South Africa: Dlamini-Zuma to Step Down from AU Ahead of Possible ANC Leadership Bid

African Union chairperson Nkosazana Dlamini-Zuma attends the Valletta Summit in Malta.
African Union chairperson Nkosazana Dlamini-Zuma, pictured at the Valletta Summit on Migration in Matla, November 12, 2015, is stepping down from her role in July. Darrin Zammit Lupi/Reuters

The African Union's chairwoman is to step down in July amid speculation she could take over from her ex-husband Jacob Zuma as the head of South Africa's ruling party.

Nkosazana Dlamini-Zuma, who previously served as home and foreign minister in South Africa, will not seek to renew her leadership of the continental organization, which she has led since 2012, Reuters reported. Dlamini-Zuma's spokesperson, Jacob Enoh Eben, said the decision was personal and did not give any further details.

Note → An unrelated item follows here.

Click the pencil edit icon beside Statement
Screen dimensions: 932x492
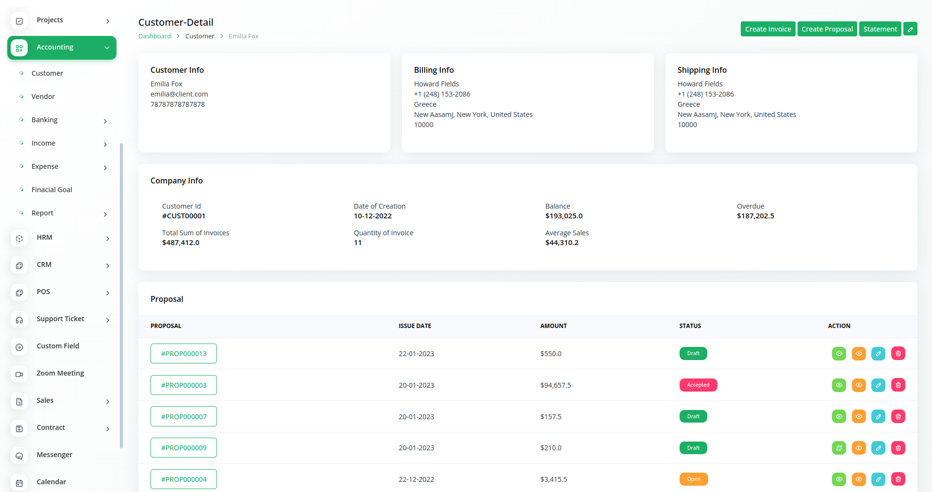click(910, 29)
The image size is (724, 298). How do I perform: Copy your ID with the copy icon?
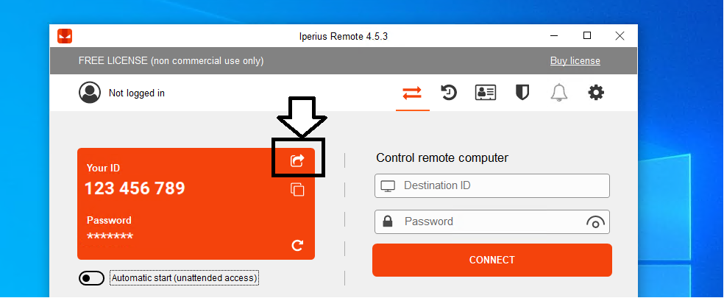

Dlamini-Zuma was married to the embattled South African president for 26 years until 1998 and remains on good terms with her husband, whom she served under as home minister between 2009 and 2012. Zuma survived an impeachment motion in the South African parliament on Monday and the African National Congress (ANC) has given the president its full backing. This came after a ruling from South Africa's highest court that Zuma had failed to uphold the constitution after ignoring a 2014 report by Public Protector Thuli Madonsela ordering him to pay back some of the costs of state-funded upgrades to his Nkandla homestead, which cost an estimated 246 million rand ($23 million at the time).

There is speculation, however, that the party could choose to replace its leader depending on its success in local government elections across South Africa scheduled for August. "There is no doubt that some behind-doors lobbying on her [Dlamini-Zuma's] behalf is already underway," Mcebisi Ndletyana, associate professor of political science at the University of Johannesburg, told AFP.

The ANC will hold its elective conference in 2017, when the party will choose its leader and de facto candidate for the next presidential elections, due to take place in 2019. Zuma is bound by South Africa's constitution to step down in 2019, as he will have served two consecutive terms. Dlamini-Zuma is seen as a party heavyweight untainted by the Nkandla scandal, but she would have to defeat Zuma's deputy president Cyril Ramaphosa, the ANC's second-in-command who is likely to run for the party leadership.